Algorithmic Bias

Algorithmic Bias. It’s a hot topic in any data talk, but few think of the role that humans play to bring it to life.

A lot of bias emerges when we leap from descriptive analysis to prescriptive analysis.

Descriptive analysis has been documented in statistics for a long time and includes means, variances, and thresholds etc. The biases are also largely known, for example, the difference between sample and population means. This new conversation about bias mainly arises from the recent introduction of prescriptive analysis; getting the data to tell you what to do in the future not just what has happened. Data describes multiple things: the reality itself, the way the data was collected, who it was collected by, amongst others. All this is useful for finding out what happened, but we might not want it all to influence our decisions.

One of my favourite advancements in NLP, and one that provides quite a clear example of prescriptive bias, is Word Embeddings. They’re essentially where you assign a high-dimensional number to a word in such a way that the number relates to the meaning of the word. In short, they let you do maths on words. With these embeddings we can create an algorithm to answer logical analogies: “Man is to King as Woman is to <?>” which would be filled in with Queen. All good right? What if we try “Man is to Professor as Woman is to <Associate Professor>”. Oh. That’s no good, we must have a biased algorithm. Let’s scrap the project.

Looking into the ‘why’ a bit more we can guess that the data it has learnt this association from has a higher association of men to professors than women, perhaps the Wikipedia pages of famous scientists? Unfortunately, this is most likely an accurate representation of academic posts.
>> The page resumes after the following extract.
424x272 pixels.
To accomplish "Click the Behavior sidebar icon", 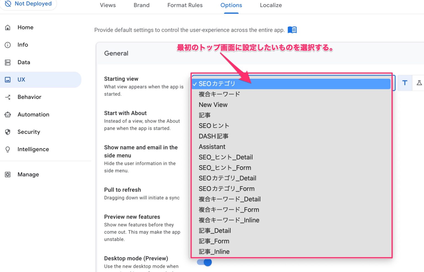I will [7, 97].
It’s fine for us to use this for descriptive analysis: this is an accurate bias, but it’s not allright to use it for prescriptive analysis, e.g. trying to tell who should get the new post; looking at you Amazon CV screener.
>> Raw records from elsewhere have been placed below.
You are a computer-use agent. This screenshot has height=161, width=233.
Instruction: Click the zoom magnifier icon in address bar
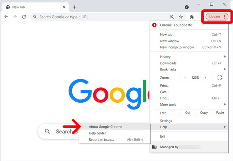click(x=172, y=17)
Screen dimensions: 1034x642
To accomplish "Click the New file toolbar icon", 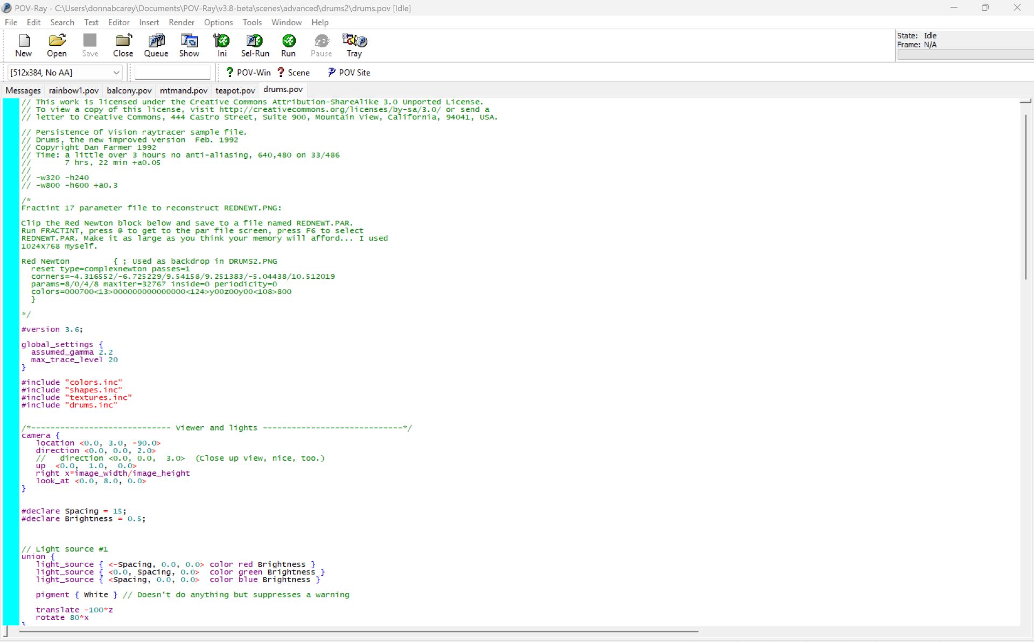I will click(23, 45).
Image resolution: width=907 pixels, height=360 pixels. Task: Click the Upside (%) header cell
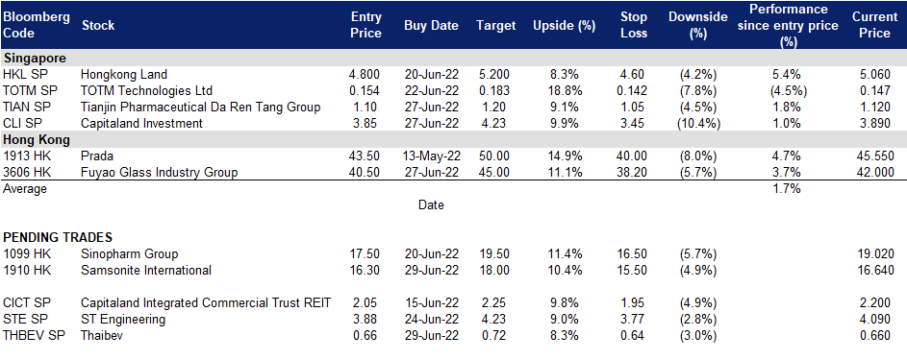(557, 26)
Actually, I don’t know if the data has this skewed association. The process I used to fill in the analogy prevents you from getting the same word out, as “Man is to King as Woman is to <King> doesn’t quite have the same ring to it. I introduced this bias in how the answers were extracted from the data. A human error.
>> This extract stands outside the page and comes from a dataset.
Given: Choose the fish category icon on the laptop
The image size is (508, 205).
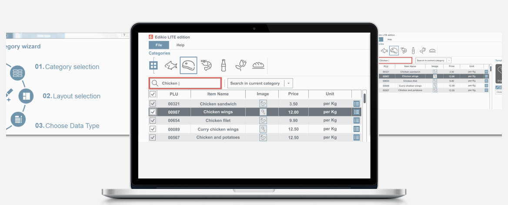Looking at the screenshot, I should [x=170, y=66].
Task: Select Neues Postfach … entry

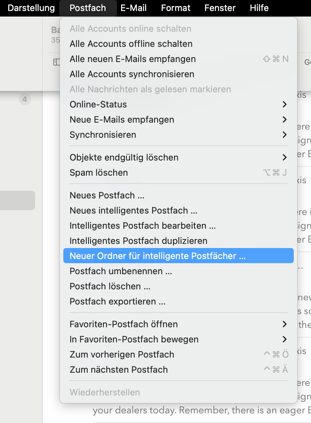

The moral of the blog post, as all blogs seem to? If we don’t understand what we’re doing we will make mistakes, mistakes which are now less transparent than ever and usually end up being blamed on “biased data” or “biased algorithms”. Maths and code themselves aren’t biased but we can use them to say biased things; the same with words, no word is biased by itself but we can all think up of some very biased sentences.